[Records for the task Boundary: Start]

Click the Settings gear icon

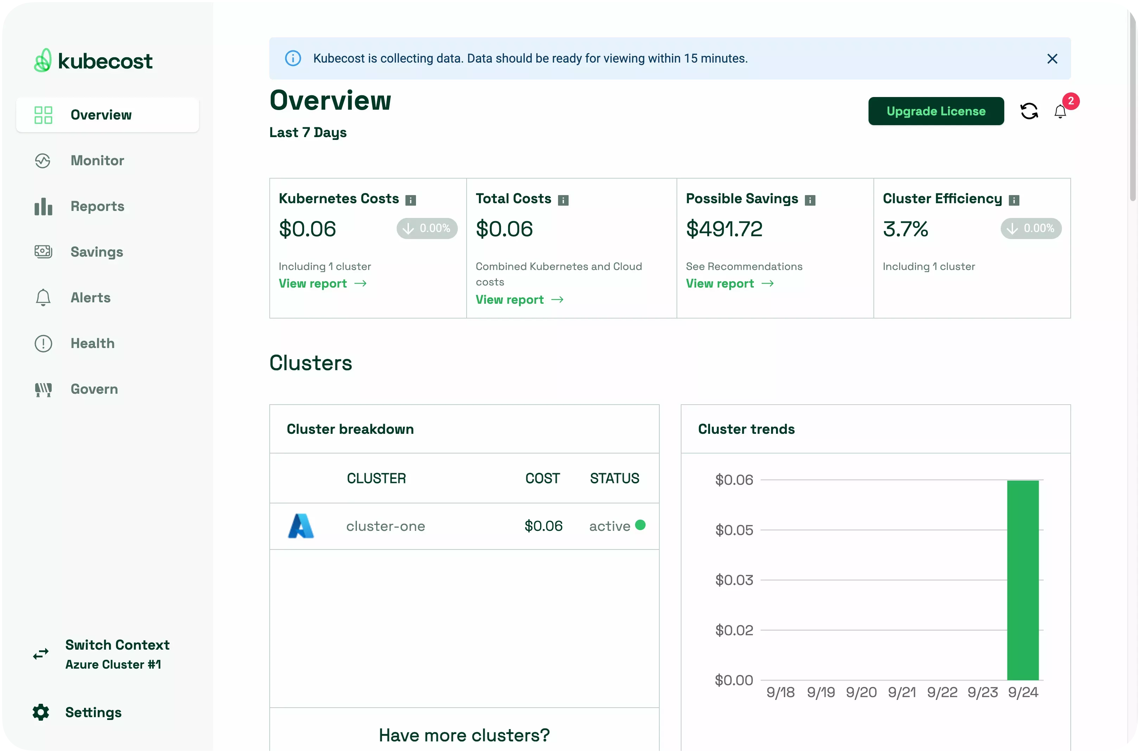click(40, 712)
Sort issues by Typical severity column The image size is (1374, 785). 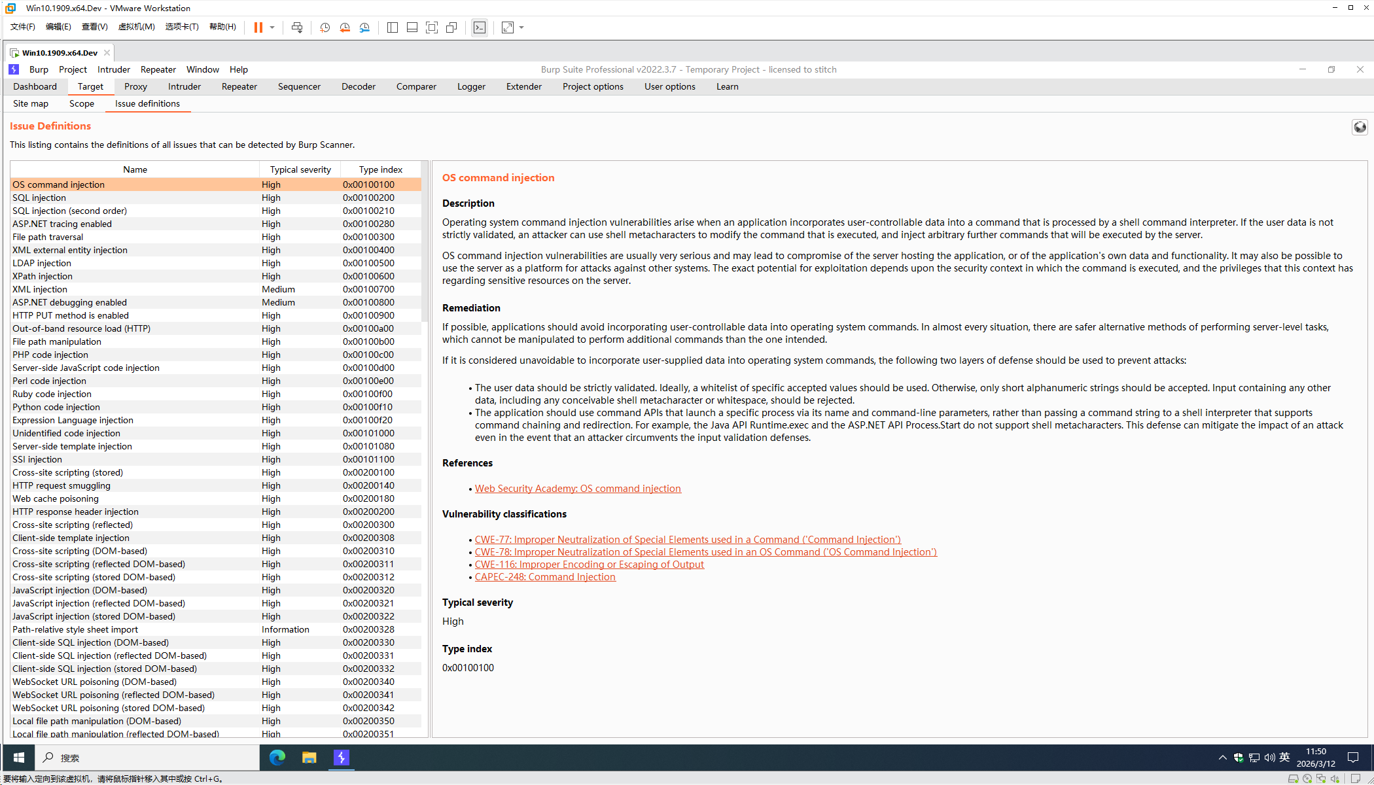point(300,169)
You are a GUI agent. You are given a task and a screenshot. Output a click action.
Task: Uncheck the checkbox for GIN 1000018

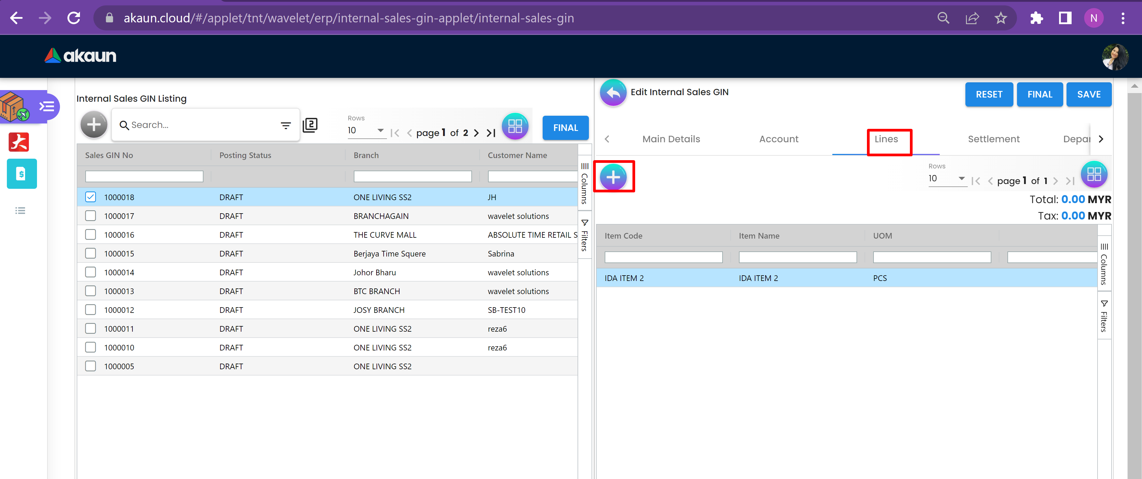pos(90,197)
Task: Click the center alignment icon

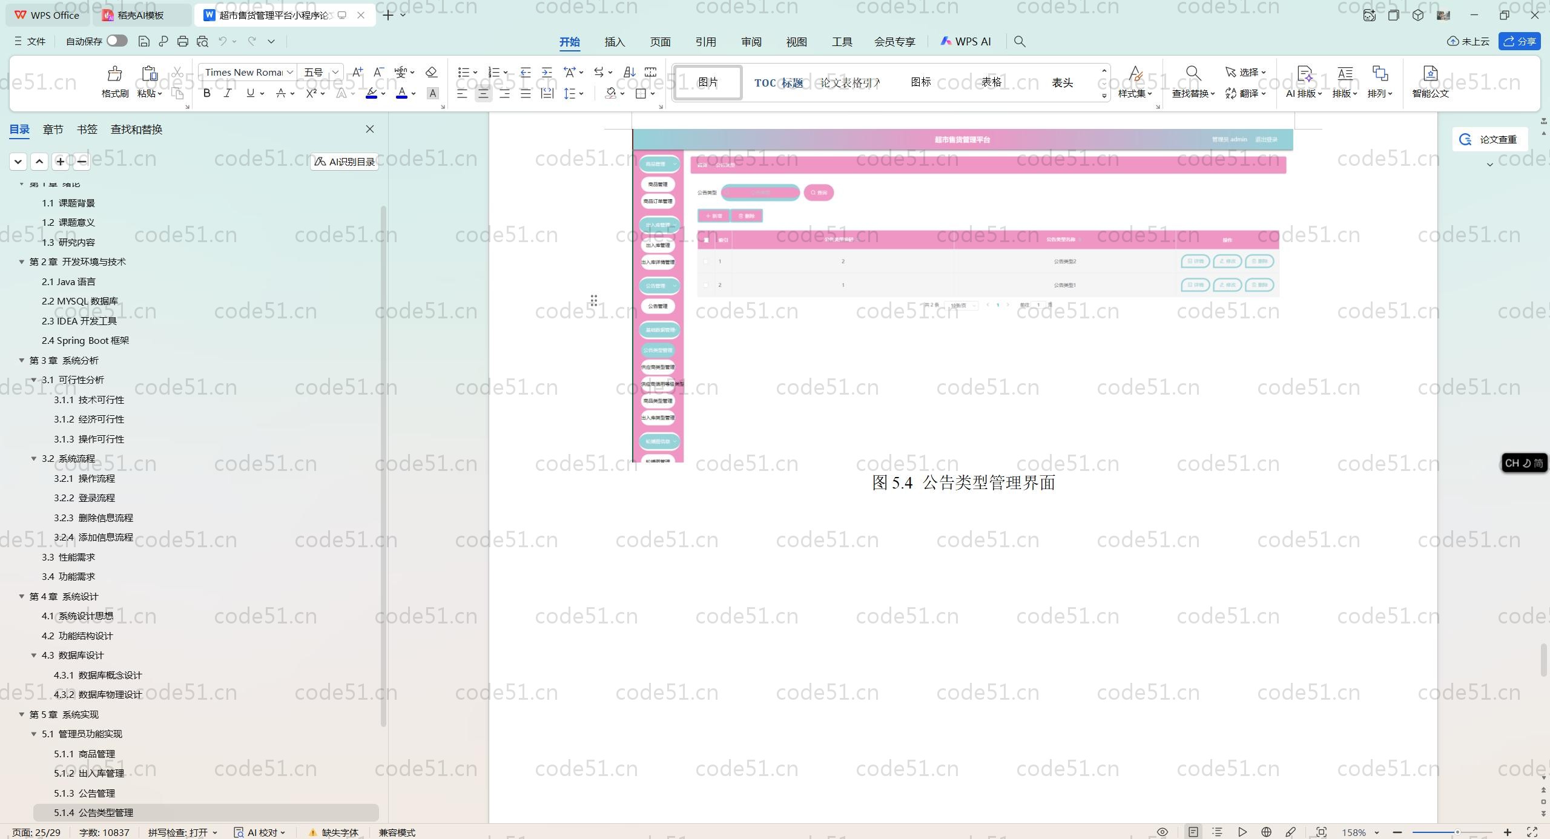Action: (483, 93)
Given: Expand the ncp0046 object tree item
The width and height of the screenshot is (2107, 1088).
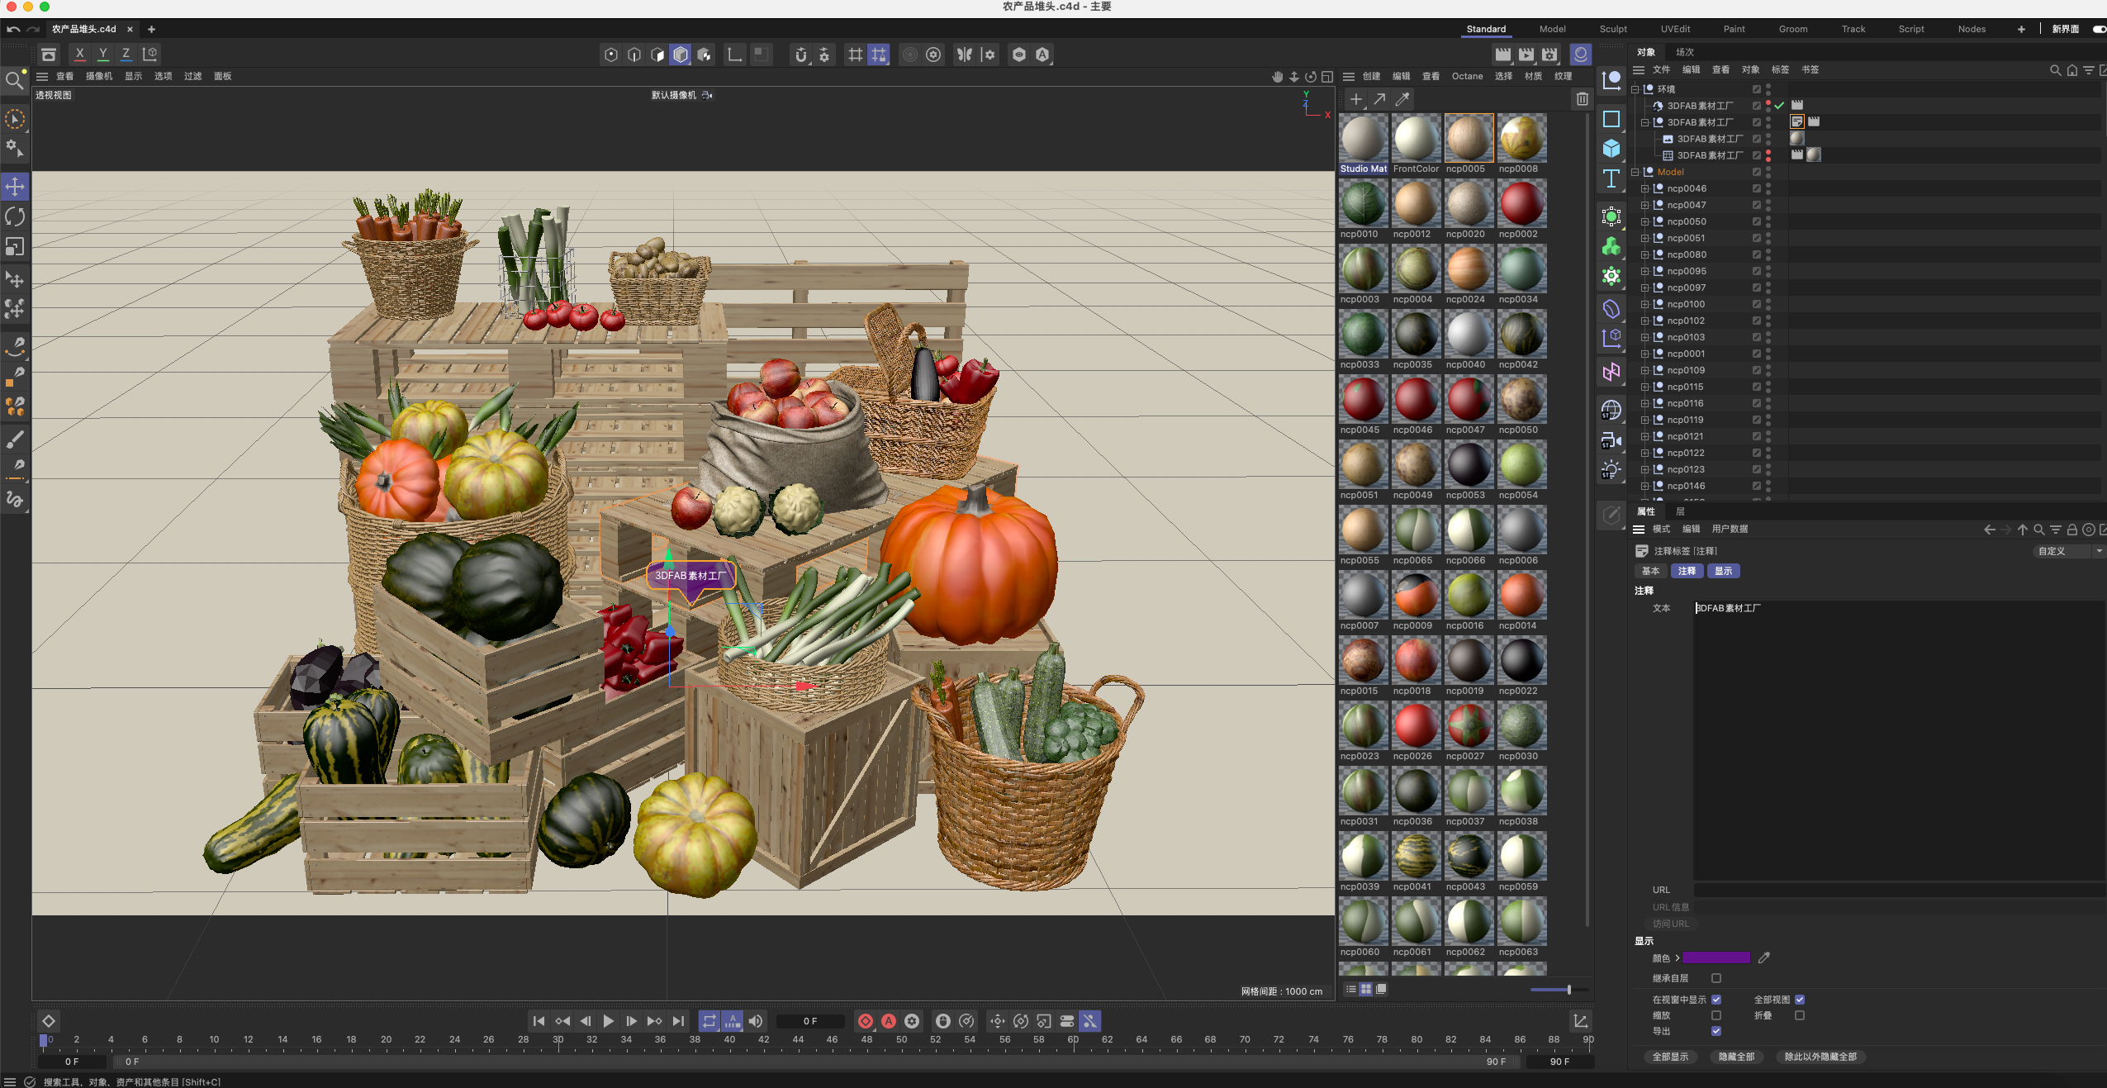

[Records for the task Boundary: End]

* Assignment: Retype the line containing "Given: Expand the ncp0046 object tree item" and all lines after it through the end of the material, exactly and only those, leaving out pictures.

* Answer to the exercise:
Given: Expand the ncp0046 object tree item
The width and height of the screenshot is (2107, 1088).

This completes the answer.